WILLIAMS: Your live performances look incredible. How does it feel to be out there again with new music that you’ve been wanting to let the world hear for so long?

LOUISAHHH: Coming from a background of DJing and now doing this real rock show, it’s been something that I’ve wanted forever. We’ve been talking about it for five years. It’s finally here. To be totally candid, the live show is so much fun and so fulfilling. I don’t know about you, but I’m so anxious and in my head most of the time that it can be really difficult to ever have fun. Even though literally all I do every day is fun shit. Like you were saying, I ride horses and I DJ. Come on.

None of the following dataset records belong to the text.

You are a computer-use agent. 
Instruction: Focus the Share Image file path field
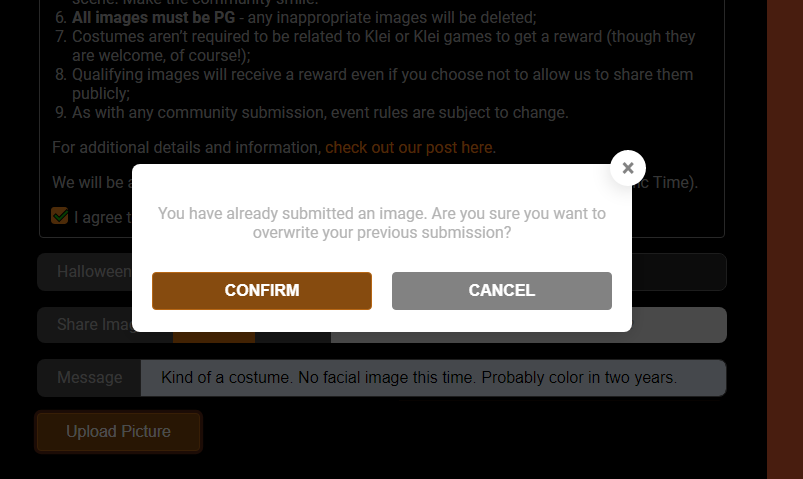[678, 325]
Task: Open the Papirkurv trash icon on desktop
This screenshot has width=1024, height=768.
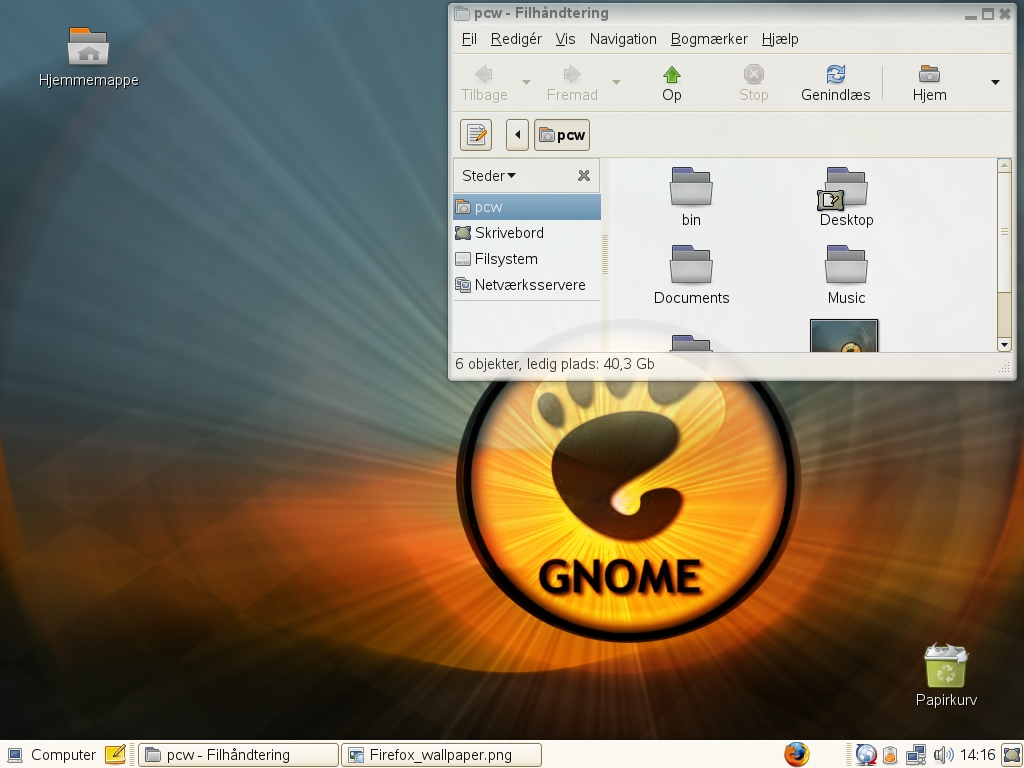Action: click(x=945, y=667)
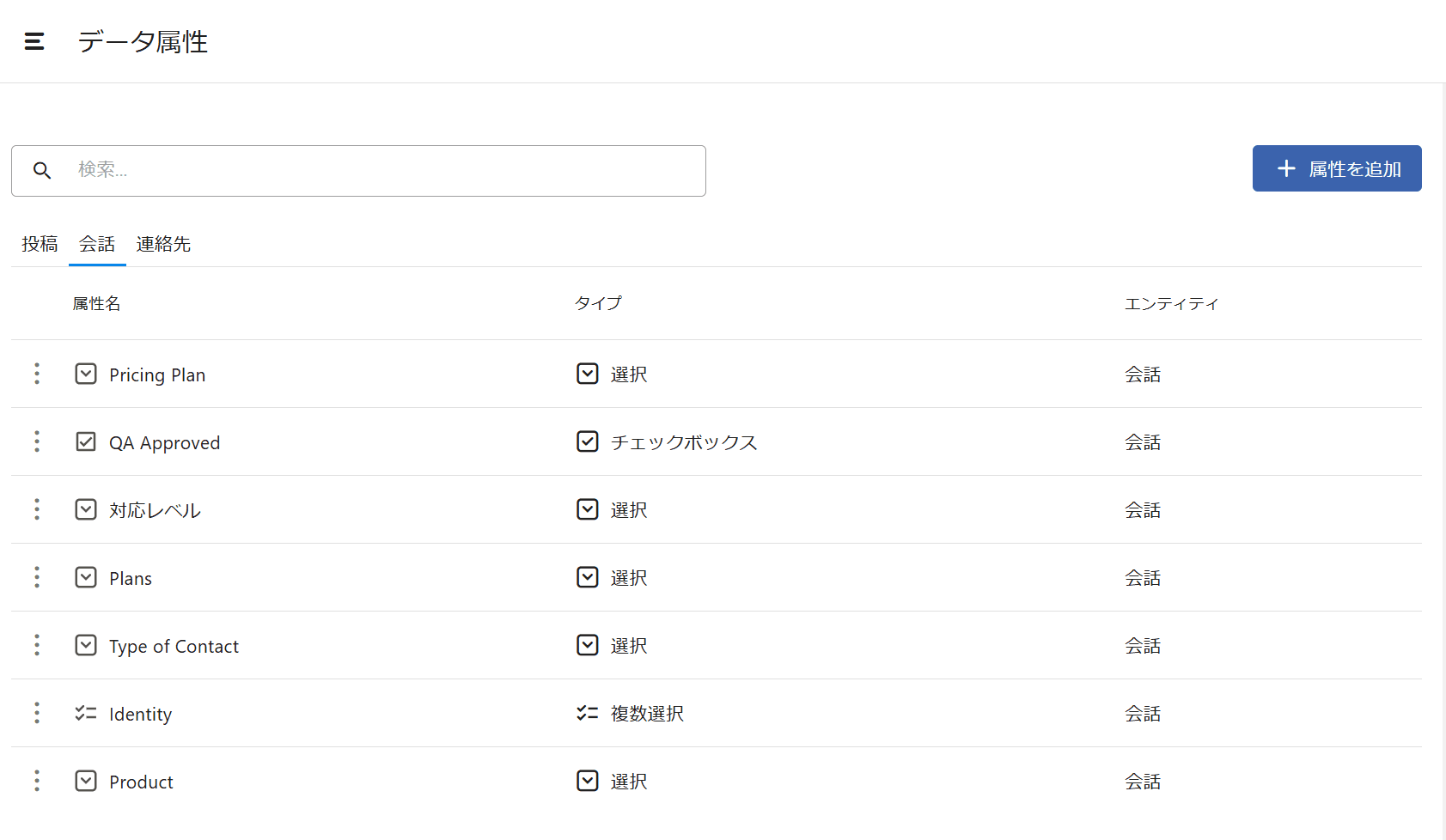The height and width of the screenshot is (840, 1446).
Task: Open three-dot menu for Product row
Action: [x=37, y=781]
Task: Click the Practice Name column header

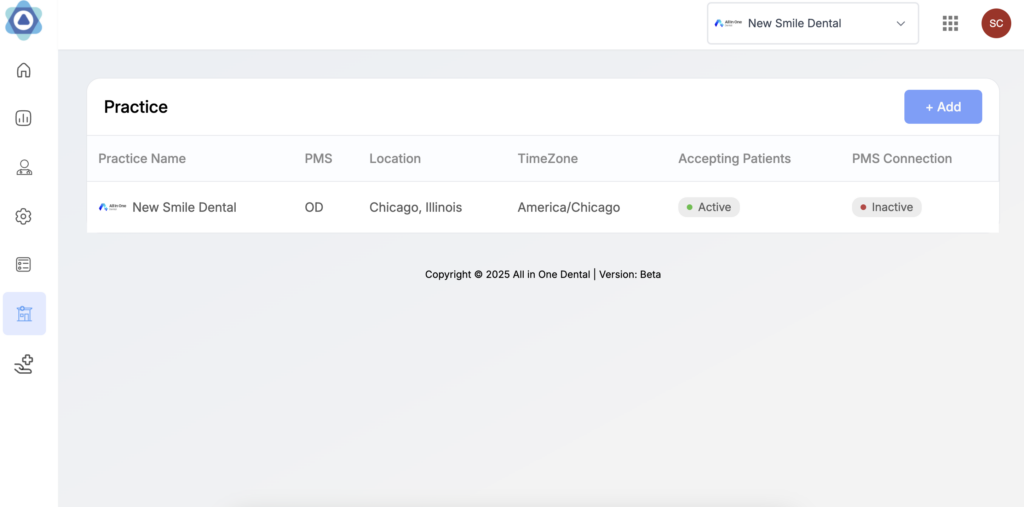Action: coord(142,158)
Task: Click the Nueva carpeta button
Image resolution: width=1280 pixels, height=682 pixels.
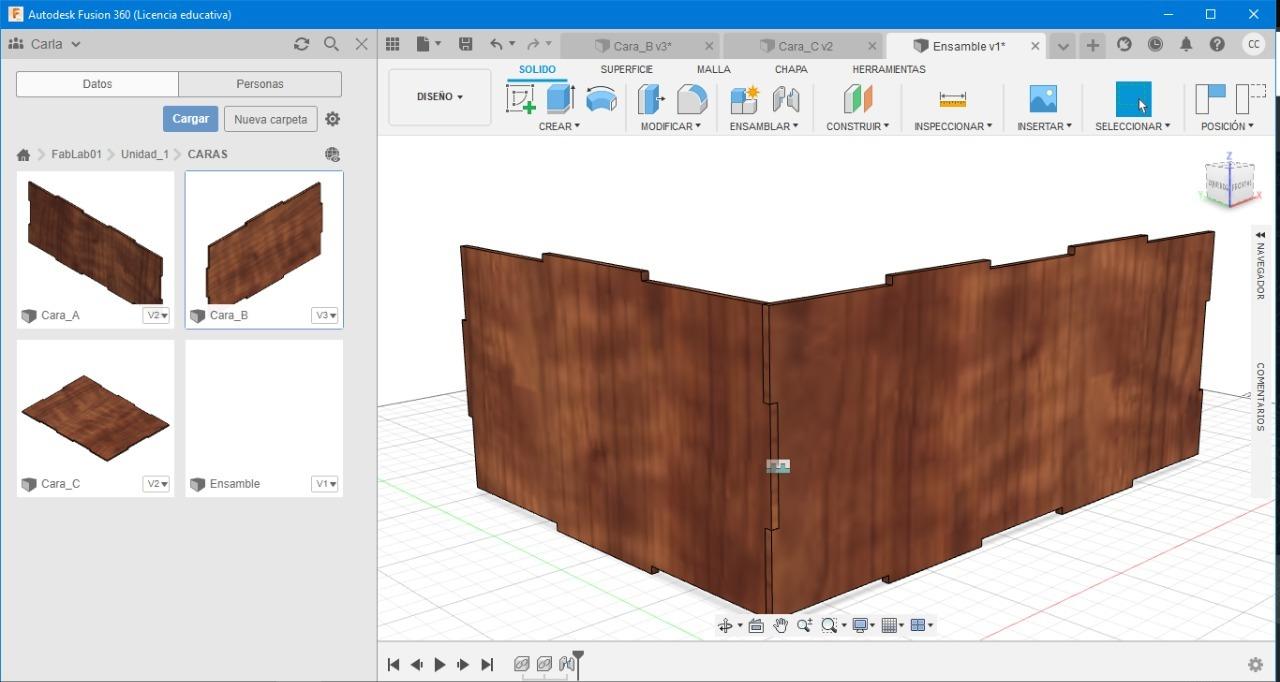Action: (x=270, y=119)
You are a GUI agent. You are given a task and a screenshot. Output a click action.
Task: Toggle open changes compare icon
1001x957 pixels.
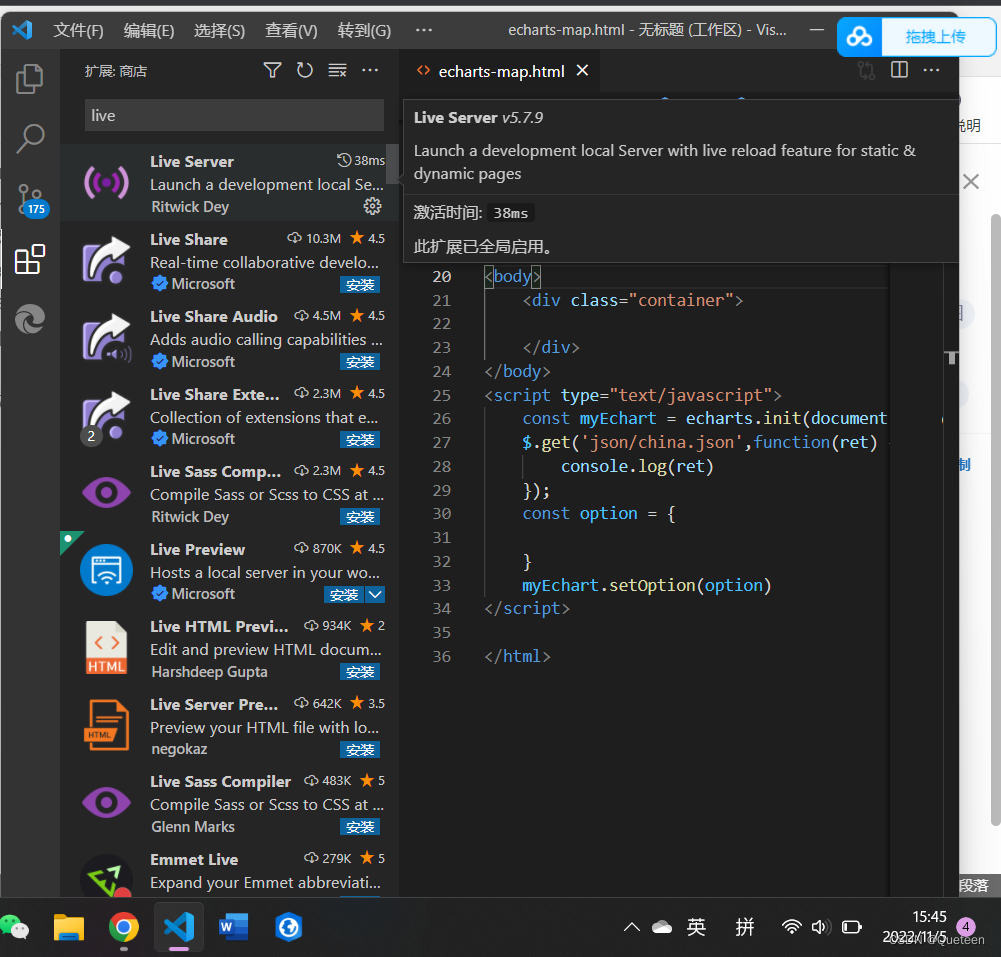pos(866,70)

WILLIAMS: I wanted to ask if you had anything to say about the charity that we donated the proceeds of the t-shirt that we did together. It’s such a great charity that you put me on to.

LOUISAHHH: I know that ALYX has actually done several projects. You guys had some history in the altruism space, which I think is really cool. I think that you guys have worked with The Okra Project before, which put it on my radar. I know that you grew up in California, but that New York is your spiritual home. So to give to a New York-based charity that felt very human and connected to who it was serving, which is Black and people of color, trans and non-binary people who are in need of food. Delivering home-cooked, luxurious, really loving meals prepared, and especially during the pandemic, this is a community that was gravely affected. It wasn’t a big, massive charity that was helping everybody everywhere, but it felt really specific and really grounded in the community. That felt really important for this time.

WILLIAMS: I agree. The Okra Project is such a great charity and I’m really happy that we chose to work with them on this project.

LOUISAHHH: Really beautiful. I know you’re a busy man, you probably have to run, but it’s been so lovely catching up with you, Matt. I love you very, very much.

WILLIAMS: I love you too, Louisa.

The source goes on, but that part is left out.